In the last quarter of the nineteenth century, Grevin
also achieved a reputation for inventing (or recording) a type of
Parisian woman who became known as the Grevin type (les petites
grevineries parisiennes); his activities inspired the playwright
Beauvallet to pen the theatrical presentation Les Jolies filles
de A. Grevin. Over a span of some twenty years, Grevin produced
images of this mostly imaginary woman and designed for her costumes
that transformed her into a variety of flora and fauna. It will
be demonstrated that the costumes, as well as the construction of
the woman who modeled those designs, are related to the concept
of the "new woman" in Paris -- called "The New Eve."
This female type embodied the idea of artistic creation
and combined masculine fears of the women's rights movement (then
gaining support in France) with masculine desire for a domestic,
controllable female. For centuries artists and advertisers have
utilized a system which divided images of women into "good" or "bad"
through the use of gender stereotypes.
Victor Joze, writer for La Plume, defined
the separate spheres that men and women should inhabit. Man's world
was the public, physical place of activity; woman's the private,
emotional seat of maternity. Any migration of the female away from
that emotional world, Joze believed, would result in the inversion
of "natural order" and create a dangerous social condition. Called
the femme nouvelle by art critics Camille Mauclair and Marius-Ary
Leblond, the characteristics of the potentially dangerous woman
were three: she was independent, critical and mobile.
The "Femme-Fatale," a feminine type made of part
fantasy and part reality, not only provided a challenge to patriarchal
order but also posed a threat to the very masculinity of the male
population in France during the latter nineteenth century.

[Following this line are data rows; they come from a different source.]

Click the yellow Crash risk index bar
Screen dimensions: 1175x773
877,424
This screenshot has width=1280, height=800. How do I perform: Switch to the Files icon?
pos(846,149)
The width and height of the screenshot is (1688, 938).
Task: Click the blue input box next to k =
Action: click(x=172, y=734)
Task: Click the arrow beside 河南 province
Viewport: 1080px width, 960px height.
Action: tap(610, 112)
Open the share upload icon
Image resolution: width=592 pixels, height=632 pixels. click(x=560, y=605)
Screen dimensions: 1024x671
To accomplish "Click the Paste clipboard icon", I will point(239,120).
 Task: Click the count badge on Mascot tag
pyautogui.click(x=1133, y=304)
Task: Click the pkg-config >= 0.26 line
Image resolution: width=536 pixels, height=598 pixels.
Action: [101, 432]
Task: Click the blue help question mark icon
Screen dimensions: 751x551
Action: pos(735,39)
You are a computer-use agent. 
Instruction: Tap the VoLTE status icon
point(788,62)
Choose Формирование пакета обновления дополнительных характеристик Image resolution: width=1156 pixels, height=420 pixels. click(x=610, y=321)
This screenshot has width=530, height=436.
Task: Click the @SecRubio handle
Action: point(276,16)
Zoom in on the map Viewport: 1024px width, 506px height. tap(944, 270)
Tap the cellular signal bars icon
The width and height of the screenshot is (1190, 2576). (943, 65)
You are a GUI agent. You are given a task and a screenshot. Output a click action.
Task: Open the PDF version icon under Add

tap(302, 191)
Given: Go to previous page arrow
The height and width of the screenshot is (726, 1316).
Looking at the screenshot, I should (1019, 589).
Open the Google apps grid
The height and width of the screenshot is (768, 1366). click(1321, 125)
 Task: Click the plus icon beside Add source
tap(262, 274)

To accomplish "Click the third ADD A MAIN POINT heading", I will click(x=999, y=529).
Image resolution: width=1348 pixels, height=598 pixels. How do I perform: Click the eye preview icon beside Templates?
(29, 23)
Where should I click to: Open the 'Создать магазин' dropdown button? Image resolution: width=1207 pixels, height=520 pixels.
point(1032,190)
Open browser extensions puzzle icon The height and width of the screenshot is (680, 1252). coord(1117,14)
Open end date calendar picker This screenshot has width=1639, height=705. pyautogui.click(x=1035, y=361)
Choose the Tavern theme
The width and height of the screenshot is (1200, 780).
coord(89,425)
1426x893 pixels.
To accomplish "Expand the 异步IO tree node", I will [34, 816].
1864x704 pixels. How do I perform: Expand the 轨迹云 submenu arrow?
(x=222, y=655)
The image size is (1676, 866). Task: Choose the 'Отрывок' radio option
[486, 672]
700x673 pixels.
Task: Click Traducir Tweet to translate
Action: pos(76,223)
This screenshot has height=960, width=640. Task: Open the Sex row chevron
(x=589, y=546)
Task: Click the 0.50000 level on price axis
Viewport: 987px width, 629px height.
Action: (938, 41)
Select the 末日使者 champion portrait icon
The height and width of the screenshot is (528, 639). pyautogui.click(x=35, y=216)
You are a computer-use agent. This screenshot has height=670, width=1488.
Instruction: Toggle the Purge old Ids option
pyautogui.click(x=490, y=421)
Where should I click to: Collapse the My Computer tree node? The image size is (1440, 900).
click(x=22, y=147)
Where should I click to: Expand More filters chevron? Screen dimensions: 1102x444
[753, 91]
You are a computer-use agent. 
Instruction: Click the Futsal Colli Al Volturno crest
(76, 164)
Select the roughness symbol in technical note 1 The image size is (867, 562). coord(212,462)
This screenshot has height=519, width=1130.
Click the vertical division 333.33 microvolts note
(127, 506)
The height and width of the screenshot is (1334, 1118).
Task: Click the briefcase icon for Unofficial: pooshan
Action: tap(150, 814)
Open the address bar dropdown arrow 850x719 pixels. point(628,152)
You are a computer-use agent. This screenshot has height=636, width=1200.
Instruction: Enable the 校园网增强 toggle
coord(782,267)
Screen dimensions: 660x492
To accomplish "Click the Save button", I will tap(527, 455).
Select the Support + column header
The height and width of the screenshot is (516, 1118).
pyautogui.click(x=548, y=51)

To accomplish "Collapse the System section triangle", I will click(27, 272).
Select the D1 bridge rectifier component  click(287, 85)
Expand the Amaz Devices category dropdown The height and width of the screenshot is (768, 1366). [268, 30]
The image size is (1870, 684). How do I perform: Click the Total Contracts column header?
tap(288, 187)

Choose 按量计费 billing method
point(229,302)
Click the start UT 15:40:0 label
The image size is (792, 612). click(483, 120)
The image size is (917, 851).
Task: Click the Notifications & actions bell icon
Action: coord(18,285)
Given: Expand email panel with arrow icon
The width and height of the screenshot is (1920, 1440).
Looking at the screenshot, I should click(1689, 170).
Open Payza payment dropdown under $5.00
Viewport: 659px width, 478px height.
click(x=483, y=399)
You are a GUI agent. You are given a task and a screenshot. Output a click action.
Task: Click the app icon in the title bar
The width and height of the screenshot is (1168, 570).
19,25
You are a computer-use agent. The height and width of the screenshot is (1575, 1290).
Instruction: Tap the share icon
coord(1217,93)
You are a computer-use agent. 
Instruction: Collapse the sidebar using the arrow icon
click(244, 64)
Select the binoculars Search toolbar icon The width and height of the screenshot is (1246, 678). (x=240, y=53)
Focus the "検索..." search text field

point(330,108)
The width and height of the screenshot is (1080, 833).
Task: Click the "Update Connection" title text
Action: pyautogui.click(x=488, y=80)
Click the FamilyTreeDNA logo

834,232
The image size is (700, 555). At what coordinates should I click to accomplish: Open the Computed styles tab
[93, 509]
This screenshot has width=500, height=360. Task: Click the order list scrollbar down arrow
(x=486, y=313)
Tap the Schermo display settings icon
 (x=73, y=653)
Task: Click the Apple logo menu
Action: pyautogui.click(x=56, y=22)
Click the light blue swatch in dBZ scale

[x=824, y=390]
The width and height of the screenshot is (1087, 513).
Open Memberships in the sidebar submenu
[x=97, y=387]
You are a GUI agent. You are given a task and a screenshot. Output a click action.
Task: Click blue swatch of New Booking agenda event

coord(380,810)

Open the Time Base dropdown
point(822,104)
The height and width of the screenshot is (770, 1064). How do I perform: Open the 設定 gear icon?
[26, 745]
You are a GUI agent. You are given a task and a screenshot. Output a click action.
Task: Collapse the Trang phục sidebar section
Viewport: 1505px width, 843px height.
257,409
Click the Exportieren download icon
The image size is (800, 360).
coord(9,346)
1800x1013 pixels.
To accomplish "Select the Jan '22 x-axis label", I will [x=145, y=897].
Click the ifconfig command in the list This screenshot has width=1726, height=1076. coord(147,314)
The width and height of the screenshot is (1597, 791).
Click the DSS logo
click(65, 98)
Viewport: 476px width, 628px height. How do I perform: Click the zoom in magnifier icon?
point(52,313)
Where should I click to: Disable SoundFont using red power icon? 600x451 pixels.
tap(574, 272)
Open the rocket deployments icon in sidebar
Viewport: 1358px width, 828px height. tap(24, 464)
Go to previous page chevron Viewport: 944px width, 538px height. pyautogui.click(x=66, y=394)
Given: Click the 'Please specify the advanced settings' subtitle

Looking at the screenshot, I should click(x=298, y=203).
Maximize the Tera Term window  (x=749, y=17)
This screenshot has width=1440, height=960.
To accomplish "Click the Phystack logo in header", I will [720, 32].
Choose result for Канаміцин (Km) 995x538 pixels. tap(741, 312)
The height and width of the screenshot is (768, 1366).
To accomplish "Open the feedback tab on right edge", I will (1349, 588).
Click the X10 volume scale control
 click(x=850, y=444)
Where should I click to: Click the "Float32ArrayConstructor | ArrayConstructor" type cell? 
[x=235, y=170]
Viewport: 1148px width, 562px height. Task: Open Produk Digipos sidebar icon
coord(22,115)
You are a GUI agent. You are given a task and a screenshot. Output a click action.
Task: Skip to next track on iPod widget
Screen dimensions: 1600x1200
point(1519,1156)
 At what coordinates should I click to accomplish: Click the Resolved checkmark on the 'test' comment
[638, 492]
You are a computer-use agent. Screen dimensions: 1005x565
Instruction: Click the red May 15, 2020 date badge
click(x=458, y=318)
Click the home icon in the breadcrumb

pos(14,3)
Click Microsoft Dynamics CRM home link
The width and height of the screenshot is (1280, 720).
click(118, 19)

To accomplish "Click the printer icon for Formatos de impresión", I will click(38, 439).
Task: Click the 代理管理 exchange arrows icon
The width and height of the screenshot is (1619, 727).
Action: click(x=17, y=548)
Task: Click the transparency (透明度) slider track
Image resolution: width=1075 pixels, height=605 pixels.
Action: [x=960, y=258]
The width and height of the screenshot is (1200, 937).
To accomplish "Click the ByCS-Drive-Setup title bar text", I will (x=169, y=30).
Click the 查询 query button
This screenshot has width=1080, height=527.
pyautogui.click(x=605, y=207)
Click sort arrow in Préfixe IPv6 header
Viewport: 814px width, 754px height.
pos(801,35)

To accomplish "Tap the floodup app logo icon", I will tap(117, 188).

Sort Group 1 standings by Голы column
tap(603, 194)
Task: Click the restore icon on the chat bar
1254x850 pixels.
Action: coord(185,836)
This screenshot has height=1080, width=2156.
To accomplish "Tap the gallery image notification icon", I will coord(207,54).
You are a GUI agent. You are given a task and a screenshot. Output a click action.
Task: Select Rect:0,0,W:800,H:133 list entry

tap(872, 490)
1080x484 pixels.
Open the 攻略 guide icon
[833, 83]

The "New
Eve" (also called a "daughter of Eve") can be seen as a second type
created as part of a constellation of feminine types that were intended
as tongue-in-cheek warnings for the men and gentle instruction for
the female population. Significantly both the "New Eve" and the
"Femme-Fatale" originate in popular culture sources of the 1860's
and are gradually transformed during the period of the French Third
Republic into sometimes sinister, and always stereotypical, visions
of femininity.
The visualization of feminine evil was part and
parcel of a much larger cultural context which included a mass-produced
consumer culture, a burgeoning high-fashion industry and changes
in the private and public relationships between the sexes. It is
through the examination of this larger context that both the "New
Eve" and the "Femme-Fatale" can come to be understood as a volatile
mixture of fashion and the feminine body, embodying both an advertisement
of sensuality and a warning against indulgence in physical pleasure.
The "Femme-Fatale" wears the latest Parisian fashions,
however, while the "New Eve" is clothed in the trappings of Eden.
She "becomes" a variety of flowers, plants and insects in her Grevin
costumes. She also can found nude, "wearing" and embracing only
a serpent. The fashions Grevin created reinforced the idea of woman
as "closer to nature" and therefore removed from "culture"-- the
domain of man. Perhaps most of all, the Femme Fatale and the New
Eve serve as a visual manifestations of conflicting masculine impulses
towards women in general and the then burgeoning women's rights
movement in particular. This presentation will consider the development
of the "New Eve" and her "natural" attire in popular media and interpret
her importance against the larger narrative of gender relations
during the last quarter of the nineteenth century in Paris.